Here at Yorktown, there is a club that specializes in tackling issues that relate to climate change and helping the earth, called the Environmental Club. Sponsored by teacher Ms. Ratcliffe, last year the club started a new, school-wide, recycling program. This year, they chose to take the next step in their goal of bettering our waste management, by starting a compost program.

The club has worked tirelessly this year to raise money for the program, running numerous fundraisers that they have used to help pay for the services of Compost Crew, an organization that collects compost.

According to co-president of the club, Rose Duane, the idea for a Yorktown composting initiative was sparked by last year’s recycling project, and their goal of reducing the amount of waste that pours in to landfills.

“We were just trying to think of ways that Yorktown can reduce its carbon footprint….. And we figured, what’s the next step, and that was composting for us,” Duane said.

Compost is defined as a mixture of various decaying organic substances used for fertilizing soil. The idea behind composting is that when organic matter, like food, is put back in the ground, it will decompose and help to fertilize the soil. However, it also has effects that can help to reduce waste, and its effect on climate change.

“When food gets thrown away into a landfill, it sits there for a very long time, it doesn’t get to break down naturally, and thus it releases methane gas and other greenhouse gasses…. and it is really one of the biggest contributors to why climate change is happening.” Duane Said.

She also explained that composting allows for this waste to break down naturally, which reduces the release of greenhouse gasses in to the environment.

Every Friday, the Environmental Club will have special composting bins, along with trash cans and recycling bins, set out in the cafeteria during all lunches. Students will be expected to throw away their trash according to the regulations set out by the club.

These rules may seem complicated at first, but the Environmental Club understands this, and will provide volunteers with knowledge of the system to help students figure out what can be composted, and what needs to be thrown in the trash.  

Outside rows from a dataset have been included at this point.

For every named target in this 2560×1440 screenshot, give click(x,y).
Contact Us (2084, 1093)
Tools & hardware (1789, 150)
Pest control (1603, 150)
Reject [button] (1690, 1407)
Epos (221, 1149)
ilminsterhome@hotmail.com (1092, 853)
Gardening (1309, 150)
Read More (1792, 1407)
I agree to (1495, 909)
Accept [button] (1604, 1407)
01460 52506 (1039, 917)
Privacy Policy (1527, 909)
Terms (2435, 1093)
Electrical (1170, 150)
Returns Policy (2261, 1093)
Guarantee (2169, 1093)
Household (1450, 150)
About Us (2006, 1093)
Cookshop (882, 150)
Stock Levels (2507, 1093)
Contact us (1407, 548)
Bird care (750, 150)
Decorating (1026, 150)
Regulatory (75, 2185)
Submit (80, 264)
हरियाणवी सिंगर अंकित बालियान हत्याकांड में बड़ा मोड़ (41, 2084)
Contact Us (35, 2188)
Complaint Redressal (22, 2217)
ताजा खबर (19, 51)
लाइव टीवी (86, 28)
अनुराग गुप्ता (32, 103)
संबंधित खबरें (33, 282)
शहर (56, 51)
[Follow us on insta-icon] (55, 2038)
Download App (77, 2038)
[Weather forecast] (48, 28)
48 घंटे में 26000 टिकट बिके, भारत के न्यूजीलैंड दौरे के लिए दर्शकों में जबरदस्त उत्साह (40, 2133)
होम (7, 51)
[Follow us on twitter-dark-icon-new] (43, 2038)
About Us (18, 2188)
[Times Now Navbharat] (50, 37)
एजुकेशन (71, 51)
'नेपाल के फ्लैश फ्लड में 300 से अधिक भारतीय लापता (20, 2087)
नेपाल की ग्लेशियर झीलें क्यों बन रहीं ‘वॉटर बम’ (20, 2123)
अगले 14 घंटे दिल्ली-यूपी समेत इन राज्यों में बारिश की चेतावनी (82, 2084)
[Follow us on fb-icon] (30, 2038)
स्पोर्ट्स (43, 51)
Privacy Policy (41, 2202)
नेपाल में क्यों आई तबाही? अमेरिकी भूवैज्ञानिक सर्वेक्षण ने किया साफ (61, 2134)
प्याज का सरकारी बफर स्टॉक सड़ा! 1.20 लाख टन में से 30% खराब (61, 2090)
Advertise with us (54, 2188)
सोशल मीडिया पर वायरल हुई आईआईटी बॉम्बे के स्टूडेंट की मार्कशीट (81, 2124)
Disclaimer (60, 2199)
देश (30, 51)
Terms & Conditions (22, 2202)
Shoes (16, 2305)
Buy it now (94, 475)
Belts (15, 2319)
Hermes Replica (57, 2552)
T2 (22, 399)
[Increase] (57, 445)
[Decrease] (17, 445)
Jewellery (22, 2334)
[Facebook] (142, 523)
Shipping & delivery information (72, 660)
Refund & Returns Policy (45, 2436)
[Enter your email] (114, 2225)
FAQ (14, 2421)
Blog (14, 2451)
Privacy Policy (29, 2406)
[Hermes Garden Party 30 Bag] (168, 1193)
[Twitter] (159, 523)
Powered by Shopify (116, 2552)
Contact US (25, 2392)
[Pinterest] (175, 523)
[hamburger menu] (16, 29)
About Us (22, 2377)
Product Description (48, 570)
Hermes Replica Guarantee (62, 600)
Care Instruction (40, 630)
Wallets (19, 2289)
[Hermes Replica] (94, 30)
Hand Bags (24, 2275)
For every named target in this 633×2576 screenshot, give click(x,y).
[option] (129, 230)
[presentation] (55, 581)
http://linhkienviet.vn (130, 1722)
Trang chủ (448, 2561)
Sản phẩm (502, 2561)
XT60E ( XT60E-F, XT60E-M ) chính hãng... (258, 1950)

“Anything that can be eaten [can be composted], vegetables, fruit, sugary snacks… basically anything that can decompose,” Duane said.

Even the trays in the lunch line, which are biodegradable, can be composted. Students in the past have been told to put their trays in the recycling bins, but most trays still end up in the trash. This is because the confusion over how much food (specifically pasta sauce) is allowed to be caked on the tray when it is recycled. The composting program will give students a less confusing way to not throw their trays in the garbage, because it does not matter if there is food on it.

Duane hopes student participation in this initiative will not only lead to a healthier, more eco-friendly school environment, but to a group of young people who have had exposure to the simple things that they can do to help the planet.

“I think composting will definitely help inspire students to care about the planet, care about our neighborhoods….. Because it is something that everyone should care about,” Duane said.

It may seem like a clichéd statement, but in this fight against ourselves and climate change, every little bit matters. It may start with a high school club that is trying to make a difference, but the hope is that it does not stop there. Efforts like the Environmental Club’s composting program do make a difference, and Duane and the rest of the club hope that next time you go to throw away your trash, you think about where that food goes.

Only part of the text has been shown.